Frontman Cameron Winter’s vocals are weary yet determined and spontaneous. This isn’t an easy album to listen to, but that challenge is part of its charm. Tracks loop into themselves, refusing neat hooks in favour of uneasy repetition. The ambition on display is impossible to ignore and has rightfully catapulted the ensemble to new heights this year.
Forever Howlong – Black Country, New Road
Black Country, New Road entered 2025 facing a defining moment: the departure of key vocalist and songwriter Isaac Wood. Rather than crumbling, the group reinvented themselves from their previous effort, Ants from Up There. Forever Howlong is an album brimming with warmth and collective spirit.
Gone are the spiky post-punk edges that defined their earlier work. In their place is an orchestral folk-pop palette, marked by lush instrumentation, hand-clap rhythms, and communal vocals shared between Georgia Ellery, Tyler Hyde, and May Kershaw. The result is an album rooted in connection. Standout tracks like “Besties” capture this shift, feeling melancholic while still carrying an undercurrent of warmth and joy.

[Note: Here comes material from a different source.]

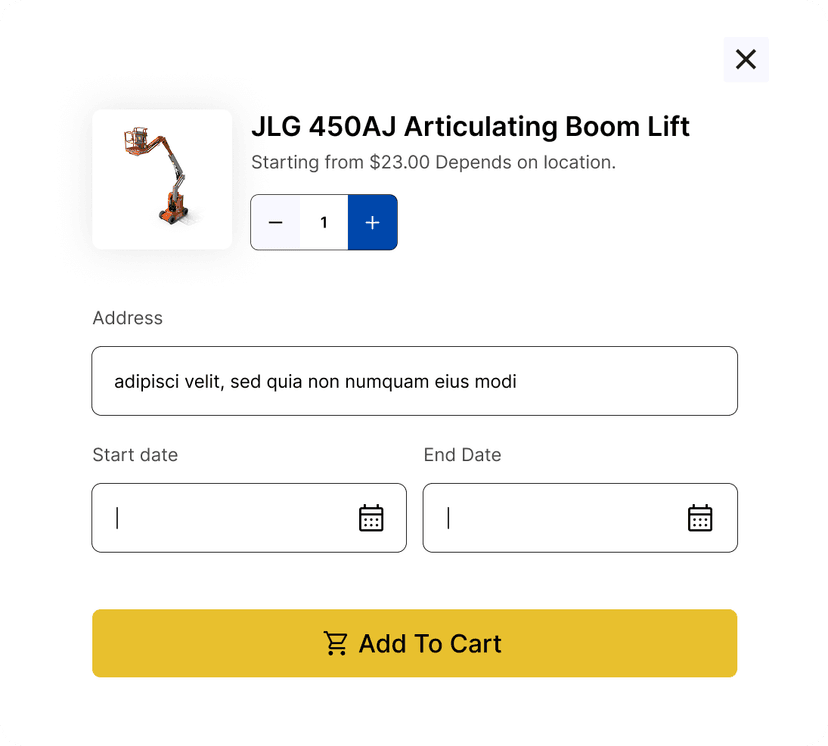Click the plus icon to increase quantity
Screen dimensions: 828x746
tap(372, 222)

Revengeseekerz – Jane Remover
In contrast to its peers, Revengeseekerz is a whirlwind of electronic mayhem and emotional sincerity. Jane Remover fully embraces the energy of the internet era, fusing hyperpop, digicore, EDM, and rap into a challenging yet electrifying sonic experience.
The album moves at a breakneck pace, a dizzying sequence of pitched vocals, glitchy synths, and hard-hitting production. But beneath the technical spectacle lies deeply personal lyricism. It feels like an unfiltered broadcast of emotions too big to stay contained.
DON’T TAP THE GLASS – Tyler, the Creator
Tyler, the Creator tops this list with DON’T TAP THE GLASS, an album that’s as exuberant as it is meticulously crafted. Here, Tyler shifts away from his recent run of introspective concept albums toward a project rooted in movement and rhythm, drawing on house, funk, and techno while retaining his signature playful lyricism and whimsical production.
The album feels designed for fun. Guest producers like Pharrell Williams add texture, but it’s Tyler’s exuberant confidence that keeps the record continually engaging. This is the sound of an artist with nothing left to prove. Rather than chasing trends or revisiting the emotional palette of Call Me If You Get Lost or Igor, Tyler is pursuing something fresh, stretching his musical muscles in new directions.
Whether through Geese’s anxious art rock, Black Country, New Road’s communal warmth, Jane Remover’s digital chaos, or Tyler, the Creator’s kinetic confidence, each album pushes against expectation in its own amazing way. In doing so, they don’t just reflect on where music was in 2025, but also where it’s daring to go next.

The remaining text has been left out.